**RECORD LIST**
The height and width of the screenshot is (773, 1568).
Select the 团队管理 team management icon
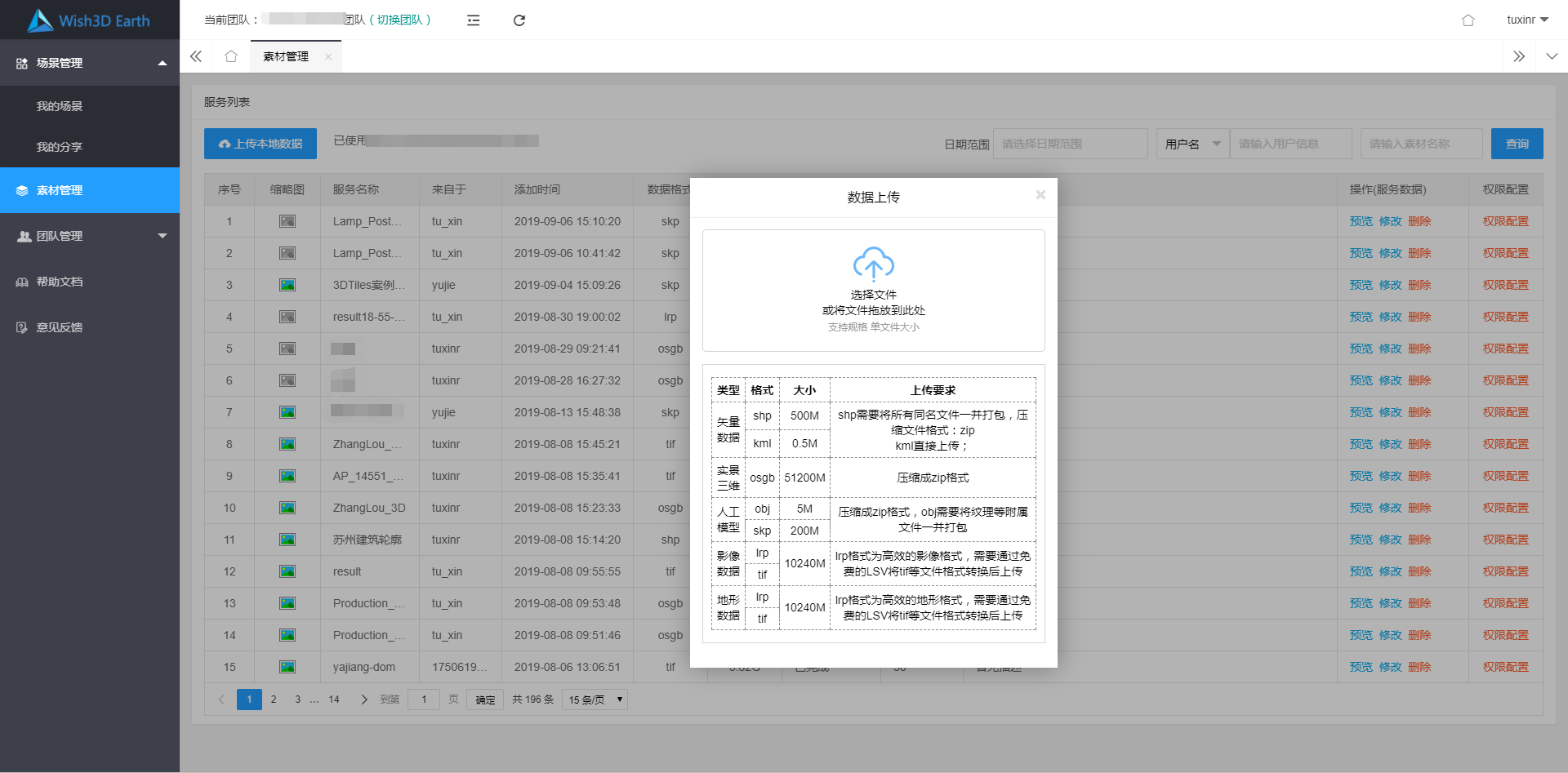click(x=22, y=236)
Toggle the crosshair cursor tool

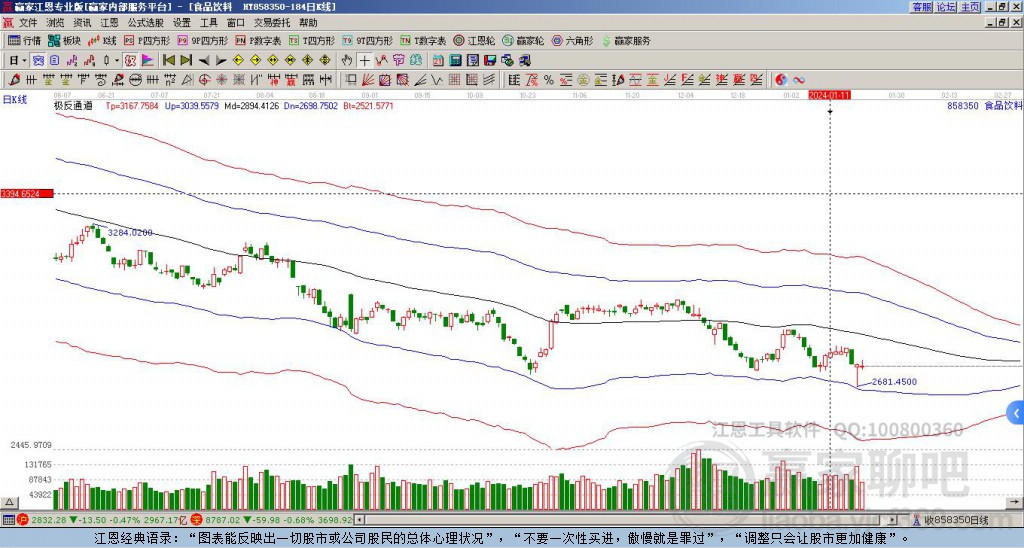pyautogui.click(x=365, y=60)
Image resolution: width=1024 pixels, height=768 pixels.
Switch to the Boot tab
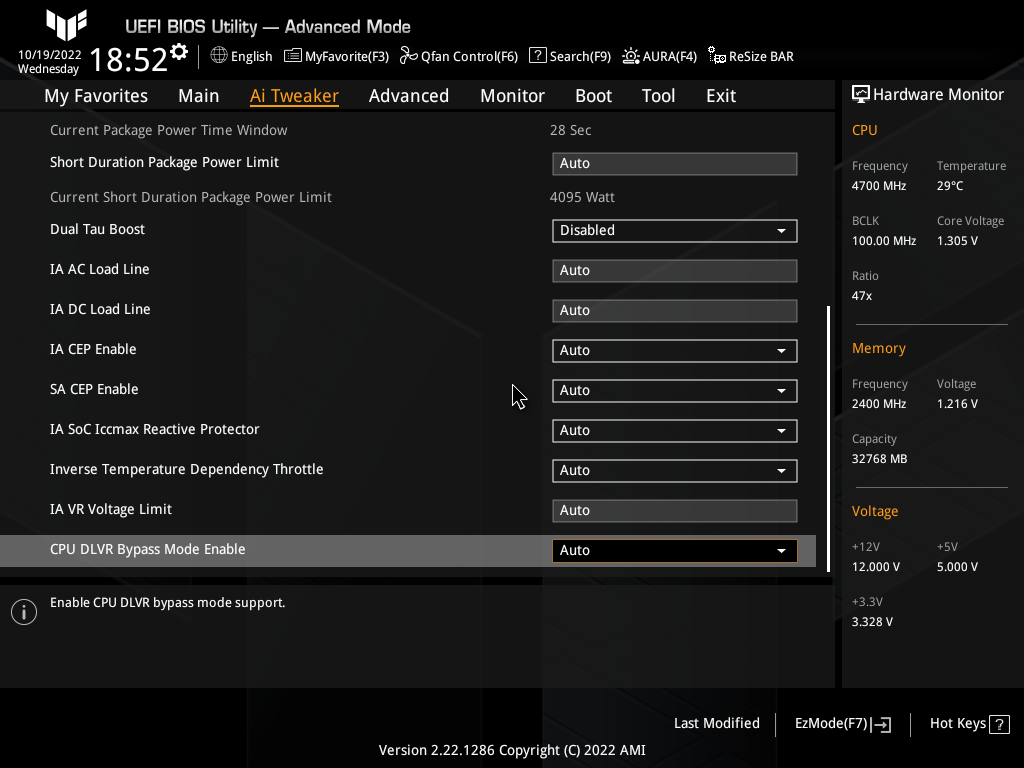(x=593, y=95)
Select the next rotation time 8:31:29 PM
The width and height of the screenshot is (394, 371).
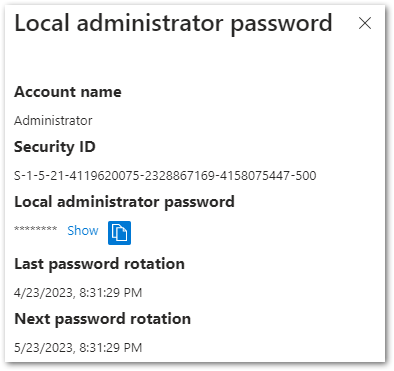coord(111,347)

**PROBLEM DETAILS**
Output the records above as a two-column CSV with the header text,location. Give one row per record, with its text under "text" and its answer under "location", each field in double quotes and any line breaks turned into spaces, and leave out the pictures.

**OUTPUT FOR THIS TASK**
text,location
"The height and width of the screenshot is (773, 1568). Select the 团队管理 team management icon","click(x=22, y=236)"
"Toggle the crosshair cursor tool","pyautogui.click(x=365, y=60)"
"Image resolution: width=1024 pixels, height=768 pixels. Switch to the Boot tab","(x=593, y=95)"
"Select the next rotation time 8:31:29 PM The width and height of the screenshot is (394, 371).","coord(111,347)"